How Long to Store Canned Goods
First off, make sure that all your cans are in good shape and not damaged in any way. Dents and bends can compromise the lining and lead to leakage and bad tasting food. That being said, the general recommendation is to keep using and rotating your stockpile, so nothing ever gets old.
But how long does commercially canned food last? My very unofficial answer is “as long as the can does”. Over time, cans can rust, eventually compromising them, and high acid foods like tomatoes and juice can eat away at the insides and put holes in them. Until one of those two things happens, canned food will effectively last forever, thought the quality and nutrition will decrease over time. Don’t believe me? Even the USDA skirts the answer of if canned food lasts forever.
Will commercially canned foods last forever?
Commercial canning is done under tightly controlled conditions — careful sanitation and the necessary time and temperature under pressure, but there are still limits to how long it will preserve food. There are several factors that limit the shelf life of canned foods. First, cans can rust over time. Shipping accidents, where cans fall and dent or are crushed, also cause container problems.
Then there’s can corrosion. In all foods, but especially in high-acid foods like canned tomatoes, natural chemicals in the food continually react with the container. Over several years, this can cause taste and texture changes, and eventually lower the nutritional value of the food.

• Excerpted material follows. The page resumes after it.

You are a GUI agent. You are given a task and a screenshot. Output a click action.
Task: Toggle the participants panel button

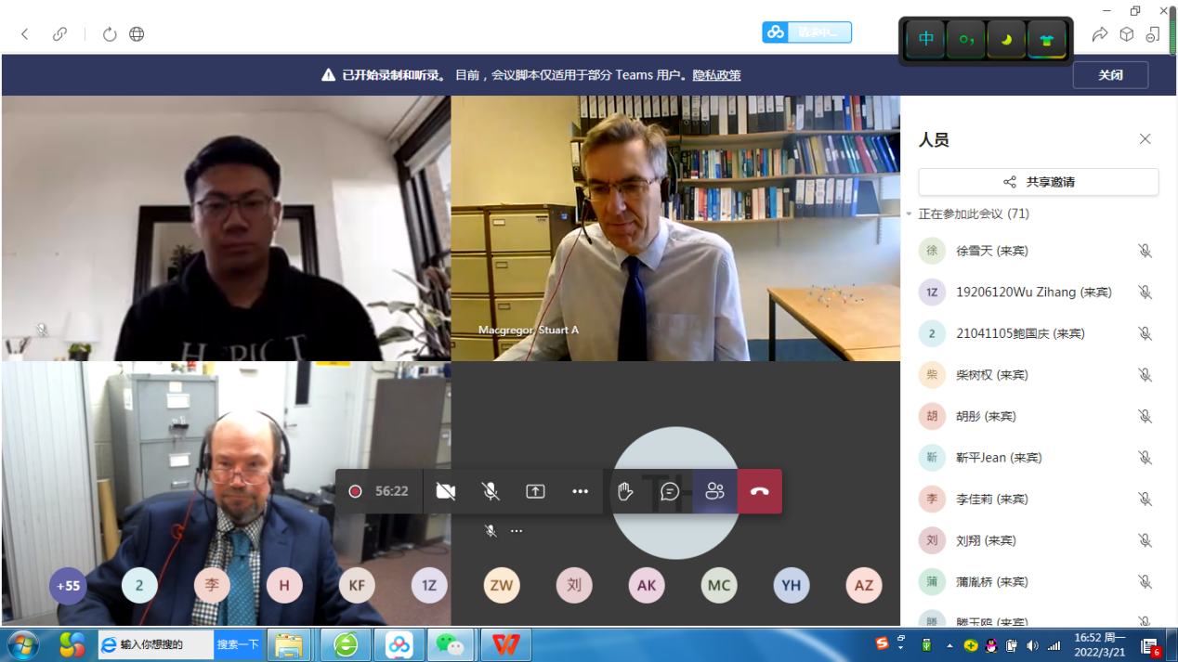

High temperatures (over 100 °F) are harmful to canned goods too. The risk of spoilage jumps sharply as storage temperatures rise. In fact, canned goods designed for use in the tropics are specially manufactured.
Store canned foods and other shelf stable products in a cool, dry place. Never put them above or beside the stove, under the sink, in a damp garage or basement, or any place exposed to high or low temperature extremes. Temperatures below 85 °F are best. Check your pantry every few weeks and use canned goods you have had on hand for awhile. Don’t purchase bulging, rusted, leaking, or deeply dented cans.USDA Shelf-Stable Food Safety
Something is Better Than Nothing
One thing you will quickly find out is that having something on the shelf is way better than having nothing when things go south, you can’t get to the store or the shelves are bare when you get there. People think it won’t happen, but the panic over the Corna virus has shown many people just how fast the shelves can go empty.
Even minimal efforts to prepare for a natural disaster will put you far and above the average person that doesn’t think about it until after it is too late and everyone is fighting for resources. Just a little planning ahead can make small disasters more bearable and possibly even make larger ones survivable!